Wednesday, November 17, 2010

Mushy stone

So what do you do when you have lost touch with reality?
When you really don't know where you belong?
When you think you have lost the essence of who you are?
When you no longer recognize those around you?

Its not that I've changed, it is that in the process of learning and living, I've realized who is ready to commit and who is not. This does not necessarily mean I am actually learning from what I have come to realize; nor from what I've lived. Maybe the slap in across my face is not moving fast enough.

Things I used to hate and despise in others, I am beginning to find in myself...in who I am. Some people I love, others I just love to hate.

Are those qualities that I despise, the same as those I despise in myself?

I am letting those people get to me and I shouldn't. I am stronger than they are...I am who I am.
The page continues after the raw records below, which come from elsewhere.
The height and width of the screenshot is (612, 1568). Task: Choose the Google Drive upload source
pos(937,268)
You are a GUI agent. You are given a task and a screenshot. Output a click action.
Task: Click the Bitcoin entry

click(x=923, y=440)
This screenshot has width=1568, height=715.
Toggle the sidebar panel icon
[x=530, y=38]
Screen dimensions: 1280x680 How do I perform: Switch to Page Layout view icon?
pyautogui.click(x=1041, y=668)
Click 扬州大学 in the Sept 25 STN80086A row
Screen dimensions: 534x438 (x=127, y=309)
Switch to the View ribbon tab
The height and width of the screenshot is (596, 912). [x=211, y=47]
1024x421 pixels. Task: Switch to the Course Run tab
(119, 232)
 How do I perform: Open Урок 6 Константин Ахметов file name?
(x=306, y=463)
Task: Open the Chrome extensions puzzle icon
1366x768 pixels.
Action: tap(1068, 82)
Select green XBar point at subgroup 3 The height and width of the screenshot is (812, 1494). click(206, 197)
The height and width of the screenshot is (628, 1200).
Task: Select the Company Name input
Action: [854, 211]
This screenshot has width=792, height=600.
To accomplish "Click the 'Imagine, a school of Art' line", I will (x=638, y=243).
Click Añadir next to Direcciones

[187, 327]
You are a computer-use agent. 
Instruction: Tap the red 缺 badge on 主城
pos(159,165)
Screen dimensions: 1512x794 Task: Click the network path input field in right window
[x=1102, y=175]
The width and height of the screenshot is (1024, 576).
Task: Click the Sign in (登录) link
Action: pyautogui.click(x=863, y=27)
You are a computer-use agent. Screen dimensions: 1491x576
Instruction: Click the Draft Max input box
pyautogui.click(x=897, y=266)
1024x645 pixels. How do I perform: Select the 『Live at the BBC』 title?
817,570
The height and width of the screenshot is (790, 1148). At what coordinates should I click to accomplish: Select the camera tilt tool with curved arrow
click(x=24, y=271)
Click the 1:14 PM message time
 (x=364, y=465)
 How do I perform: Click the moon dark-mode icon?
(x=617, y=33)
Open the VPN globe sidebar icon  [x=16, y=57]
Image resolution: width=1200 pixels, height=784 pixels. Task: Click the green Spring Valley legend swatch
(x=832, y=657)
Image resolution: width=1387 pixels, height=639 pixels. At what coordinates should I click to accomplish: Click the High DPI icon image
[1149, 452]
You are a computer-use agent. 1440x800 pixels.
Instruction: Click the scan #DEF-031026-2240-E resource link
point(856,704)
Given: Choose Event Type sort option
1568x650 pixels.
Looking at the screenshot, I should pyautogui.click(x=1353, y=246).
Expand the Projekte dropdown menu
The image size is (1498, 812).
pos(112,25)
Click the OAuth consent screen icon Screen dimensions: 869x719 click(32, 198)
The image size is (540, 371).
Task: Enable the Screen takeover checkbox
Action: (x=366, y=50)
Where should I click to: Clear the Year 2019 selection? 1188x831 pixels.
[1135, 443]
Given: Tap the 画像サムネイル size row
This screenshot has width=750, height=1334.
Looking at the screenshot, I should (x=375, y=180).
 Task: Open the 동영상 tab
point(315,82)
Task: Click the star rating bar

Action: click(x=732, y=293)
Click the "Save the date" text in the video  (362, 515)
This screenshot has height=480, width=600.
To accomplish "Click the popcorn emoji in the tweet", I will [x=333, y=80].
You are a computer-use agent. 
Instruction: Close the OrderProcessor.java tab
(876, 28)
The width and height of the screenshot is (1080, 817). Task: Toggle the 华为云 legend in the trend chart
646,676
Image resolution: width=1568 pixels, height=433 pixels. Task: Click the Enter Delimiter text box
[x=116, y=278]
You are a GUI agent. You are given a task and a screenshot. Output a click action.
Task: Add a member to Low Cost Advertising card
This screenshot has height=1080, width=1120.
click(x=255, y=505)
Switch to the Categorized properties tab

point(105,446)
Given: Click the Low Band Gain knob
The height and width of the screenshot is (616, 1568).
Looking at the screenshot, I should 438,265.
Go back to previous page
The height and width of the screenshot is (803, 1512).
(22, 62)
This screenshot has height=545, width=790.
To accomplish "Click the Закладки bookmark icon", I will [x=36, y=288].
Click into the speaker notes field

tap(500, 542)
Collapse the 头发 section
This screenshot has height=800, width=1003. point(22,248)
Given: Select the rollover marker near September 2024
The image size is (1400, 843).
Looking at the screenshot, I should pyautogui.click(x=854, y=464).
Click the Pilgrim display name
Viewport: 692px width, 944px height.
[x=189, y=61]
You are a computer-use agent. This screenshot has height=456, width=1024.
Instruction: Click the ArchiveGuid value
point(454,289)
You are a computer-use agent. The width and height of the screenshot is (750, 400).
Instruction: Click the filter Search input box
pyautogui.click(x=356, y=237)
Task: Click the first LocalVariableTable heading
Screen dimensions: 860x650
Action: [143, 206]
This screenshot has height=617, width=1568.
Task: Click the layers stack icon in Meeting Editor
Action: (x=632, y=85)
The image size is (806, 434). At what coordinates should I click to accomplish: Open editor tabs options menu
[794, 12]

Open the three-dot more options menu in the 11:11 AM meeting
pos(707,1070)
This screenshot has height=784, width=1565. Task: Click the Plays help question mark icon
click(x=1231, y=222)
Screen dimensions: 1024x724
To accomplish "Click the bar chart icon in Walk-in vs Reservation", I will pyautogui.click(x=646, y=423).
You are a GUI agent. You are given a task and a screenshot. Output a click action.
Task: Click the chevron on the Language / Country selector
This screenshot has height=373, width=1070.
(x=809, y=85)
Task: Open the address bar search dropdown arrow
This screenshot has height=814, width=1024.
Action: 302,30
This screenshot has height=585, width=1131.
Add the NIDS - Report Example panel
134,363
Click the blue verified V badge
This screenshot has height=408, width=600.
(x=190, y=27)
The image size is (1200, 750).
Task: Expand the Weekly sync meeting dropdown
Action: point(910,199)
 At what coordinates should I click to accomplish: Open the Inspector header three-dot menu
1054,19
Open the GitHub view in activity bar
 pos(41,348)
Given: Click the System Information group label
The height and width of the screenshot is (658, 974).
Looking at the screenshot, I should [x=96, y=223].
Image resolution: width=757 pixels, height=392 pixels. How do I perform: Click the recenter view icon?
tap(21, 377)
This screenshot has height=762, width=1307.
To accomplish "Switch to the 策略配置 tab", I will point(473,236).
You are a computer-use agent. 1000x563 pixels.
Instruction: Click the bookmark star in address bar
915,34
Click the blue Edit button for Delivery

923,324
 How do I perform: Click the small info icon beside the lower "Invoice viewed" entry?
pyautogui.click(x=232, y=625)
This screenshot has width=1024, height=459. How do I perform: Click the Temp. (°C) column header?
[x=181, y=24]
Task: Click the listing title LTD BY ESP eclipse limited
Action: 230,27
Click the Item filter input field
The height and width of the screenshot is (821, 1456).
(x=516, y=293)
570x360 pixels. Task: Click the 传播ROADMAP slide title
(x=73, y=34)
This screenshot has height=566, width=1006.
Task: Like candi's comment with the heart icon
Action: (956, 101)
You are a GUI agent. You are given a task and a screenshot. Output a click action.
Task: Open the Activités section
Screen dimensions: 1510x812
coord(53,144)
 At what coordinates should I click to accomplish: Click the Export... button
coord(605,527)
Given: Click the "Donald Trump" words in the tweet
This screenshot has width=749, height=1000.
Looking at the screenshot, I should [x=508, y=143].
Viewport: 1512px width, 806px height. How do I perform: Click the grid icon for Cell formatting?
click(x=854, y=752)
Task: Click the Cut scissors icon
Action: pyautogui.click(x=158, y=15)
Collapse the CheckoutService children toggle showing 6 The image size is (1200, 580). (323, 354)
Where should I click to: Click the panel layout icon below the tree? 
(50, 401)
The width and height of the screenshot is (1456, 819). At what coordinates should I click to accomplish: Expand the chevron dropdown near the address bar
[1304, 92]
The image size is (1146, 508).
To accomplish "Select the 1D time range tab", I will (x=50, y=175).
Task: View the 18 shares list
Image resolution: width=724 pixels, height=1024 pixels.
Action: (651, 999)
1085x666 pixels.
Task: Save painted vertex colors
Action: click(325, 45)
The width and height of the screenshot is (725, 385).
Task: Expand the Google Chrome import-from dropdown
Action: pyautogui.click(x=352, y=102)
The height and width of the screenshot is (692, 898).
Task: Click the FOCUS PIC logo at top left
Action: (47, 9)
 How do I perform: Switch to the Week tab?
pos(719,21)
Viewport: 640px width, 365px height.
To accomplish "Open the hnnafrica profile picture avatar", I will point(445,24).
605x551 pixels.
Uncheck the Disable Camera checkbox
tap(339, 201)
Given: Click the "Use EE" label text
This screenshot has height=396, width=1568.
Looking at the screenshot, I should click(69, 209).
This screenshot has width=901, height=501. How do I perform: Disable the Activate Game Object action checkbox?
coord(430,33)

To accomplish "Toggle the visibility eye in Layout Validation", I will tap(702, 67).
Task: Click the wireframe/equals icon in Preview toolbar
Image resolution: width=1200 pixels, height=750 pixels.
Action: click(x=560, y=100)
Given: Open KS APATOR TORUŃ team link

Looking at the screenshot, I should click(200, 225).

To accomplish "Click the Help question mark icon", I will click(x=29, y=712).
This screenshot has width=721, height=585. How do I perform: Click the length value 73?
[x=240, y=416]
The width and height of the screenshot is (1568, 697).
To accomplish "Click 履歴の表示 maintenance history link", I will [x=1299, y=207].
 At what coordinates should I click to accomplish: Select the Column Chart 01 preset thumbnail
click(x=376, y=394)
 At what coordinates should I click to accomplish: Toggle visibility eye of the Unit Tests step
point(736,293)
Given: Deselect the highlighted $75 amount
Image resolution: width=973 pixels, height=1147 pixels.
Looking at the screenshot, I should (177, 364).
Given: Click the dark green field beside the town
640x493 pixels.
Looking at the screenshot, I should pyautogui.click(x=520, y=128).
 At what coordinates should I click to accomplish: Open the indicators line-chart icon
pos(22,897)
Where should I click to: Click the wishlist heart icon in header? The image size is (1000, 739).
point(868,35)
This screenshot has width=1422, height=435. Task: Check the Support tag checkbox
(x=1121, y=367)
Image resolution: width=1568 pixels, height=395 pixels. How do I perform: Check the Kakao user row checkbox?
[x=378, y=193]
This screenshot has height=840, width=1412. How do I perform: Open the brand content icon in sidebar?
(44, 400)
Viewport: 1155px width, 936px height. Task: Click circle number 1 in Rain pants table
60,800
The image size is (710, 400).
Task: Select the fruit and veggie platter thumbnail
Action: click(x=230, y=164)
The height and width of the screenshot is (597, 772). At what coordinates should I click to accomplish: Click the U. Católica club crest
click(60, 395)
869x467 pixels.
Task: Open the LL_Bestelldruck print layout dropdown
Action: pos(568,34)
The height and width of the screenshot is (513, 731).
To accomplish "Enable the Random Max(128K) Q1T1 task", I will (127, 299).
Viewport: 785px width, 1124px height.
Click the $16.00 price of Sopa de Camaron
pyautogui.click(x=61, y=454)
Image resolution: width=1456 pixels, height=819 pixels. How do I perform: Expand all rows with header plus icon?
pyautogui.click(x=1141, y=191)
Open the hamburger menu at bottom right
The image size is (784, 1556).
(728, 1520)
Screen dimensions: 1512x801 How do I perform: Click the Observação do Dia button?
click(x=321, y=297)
But its not true, I pretend to be tough, but if you knew me, if you really knew me, you'd know I'm mush. That I melt in your hand. That you can do as you please and for that, I am still angry at.
I let you in, and the layers keep peeling. You keep asking and I keep letting you in. You keep pushing but I never tell you no.

Well, guess what, it is my turn. I will tell you no. I will tell you that you are being unfair. I will tell you how I feel, because if you don't give a shit...then I shouldn't give a shit either. It is because I am tired of caring more about you than you care about me.